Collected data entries
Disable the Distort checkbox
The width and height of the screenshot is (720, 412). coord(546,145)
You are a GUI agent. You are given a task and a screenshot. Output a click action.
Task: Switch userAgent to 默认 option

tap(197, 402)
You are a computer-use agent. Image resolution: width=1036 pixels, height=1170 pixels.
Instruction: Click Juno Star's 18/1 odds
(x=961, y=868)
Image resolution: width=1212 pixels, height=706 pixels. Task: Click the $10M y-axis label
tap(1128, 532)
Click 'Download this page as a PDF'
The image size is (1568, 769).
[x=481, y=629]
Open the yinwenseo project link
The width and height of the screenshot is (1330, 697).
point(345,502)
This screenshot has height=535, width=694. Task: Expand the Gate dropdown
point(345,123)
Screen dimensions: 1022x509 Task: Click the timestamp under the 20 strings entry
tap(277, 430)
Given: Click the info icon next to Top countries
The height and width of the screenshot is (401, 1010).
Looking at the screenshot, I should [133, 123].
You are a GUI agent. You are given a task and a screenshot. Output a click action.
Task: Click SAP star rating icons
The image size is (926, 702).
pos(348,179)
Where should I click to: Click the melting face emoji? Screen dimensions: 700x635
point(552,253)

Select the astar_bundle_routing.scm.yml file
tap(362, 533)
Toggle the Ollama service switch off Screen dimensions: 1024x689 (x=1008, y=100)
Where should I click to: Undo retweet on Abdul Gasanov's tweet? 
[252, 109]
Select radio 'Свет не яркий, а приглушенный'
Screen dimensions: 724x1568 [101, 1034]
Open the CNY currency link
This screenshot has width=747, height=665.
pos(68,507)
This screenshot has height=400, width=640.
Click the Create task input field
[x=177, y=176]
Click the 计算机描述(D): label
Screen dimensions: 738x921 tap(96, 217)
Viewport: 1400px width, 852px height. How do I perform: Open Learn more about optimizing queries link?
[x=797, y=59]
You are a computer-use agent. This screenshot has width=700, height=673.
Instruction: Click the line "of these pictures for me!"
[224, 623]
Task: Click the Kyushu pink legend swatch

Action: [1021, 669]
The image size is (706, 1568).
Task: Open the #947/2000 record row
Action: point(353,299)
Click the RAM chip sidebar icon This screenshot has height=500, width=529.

§ **What this task involves**
Whenever the string "computer" shows up in a line of the entries, copy that line.

§ **Response area**
You are a computer-use agent. Image resolution: width=1036 pixels, height=1170 pixels.
You are a computer-use agent. This screenshot has width=700, height=673.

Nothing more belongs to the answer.